A Expression matrix based on log TPM values of selected immune checkpoints. The checkpoints were annotated on the left as co-inhibitory or co-stimulatory. The samples were annotated based on the tumor entity and the immune-cluster assignment. VTCN1 was highlighted in red. B Boxplot of VTCN1 expression (here vst values) in ACC1 (n = 25, median = 14.60, iqr = 1.16, max = 16.3, min = 6.19), ACC2 (n = 32, median = 14.10, iqr = 0.75, max = 15.5, min = 11.5), and non-ACC (n = 38, median = 9.92, iqr = 6.06, max = 14.9, min = 0.71) showing significantly increased VTCN1 expression in ACC compared to non-ACC samples and a nonsignificant trend towards increased VTCN1 expression in ACC1 (Wilcoxon test, two-sided).
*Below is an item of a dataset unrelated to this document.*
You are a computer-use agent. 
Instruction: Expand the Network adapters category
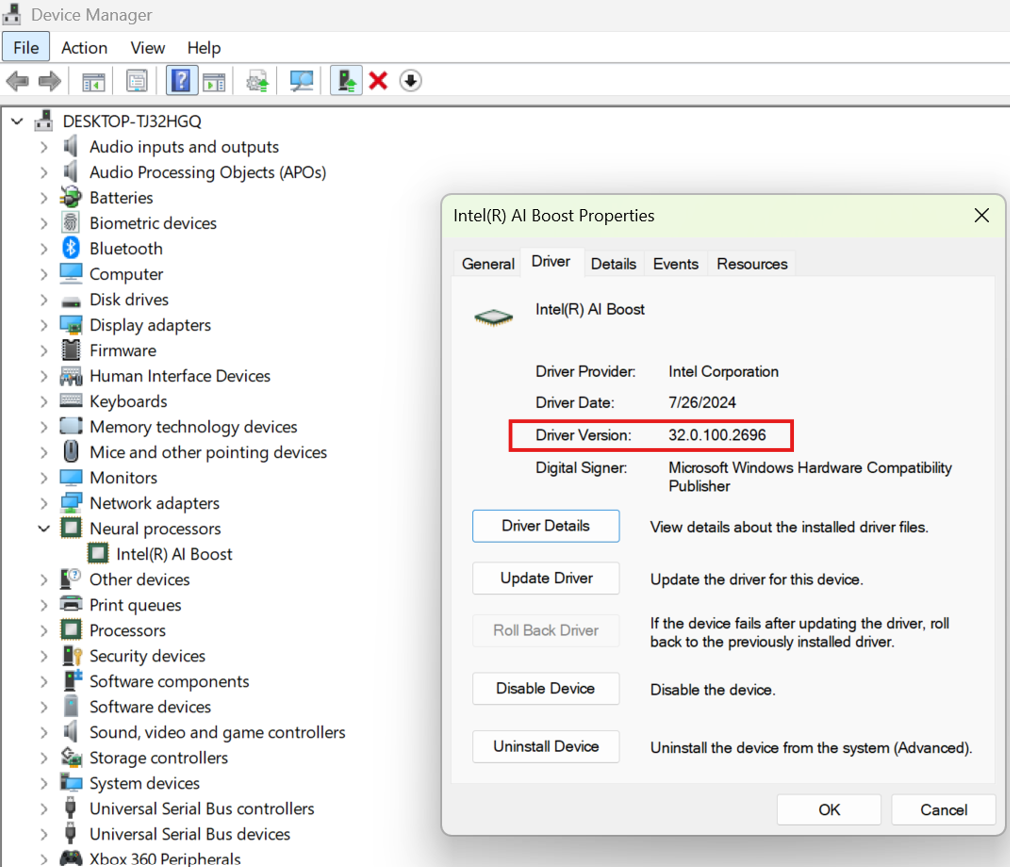click(x=44, y=503)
C: Exemplary staining of VTCN1 in an ACC sample reveals strong staining intensity on tumor cells. D: VTCN1 expression by RNAseq was significantly correlated with VTCN1 staining intensity by IHC (intensity * percentage positive cells), with the exception of 3 outliers (highlighted in red). The shaded area represents the 95% confidence interval of the linear model. E: Expression of VTCN1 in ACC malignant cells. UMAP shows non-integrated data. Cells are clustered by donor. F: UMAP of malignant cells in ACC colored by assigned cell type (myoepithelial- or luminal-like) revealed an association between VTCN1 expression and cell type. G: Violin plot with expression of VTCN1 in myoepithelial- vs. luminal-like malignant cells showed significantly higher expression in luminal ACC cells (luminal: n = 2615, median = 1.70, iqr = 0.88, max = 3.61, min = 0.38; myoepithelial: n = 1033, median = 1.20, iqr = 0.63, max = 3.05, min = 0.26). Cells expressing no VTCN1 were removed (Wilcoxon test, two-sided).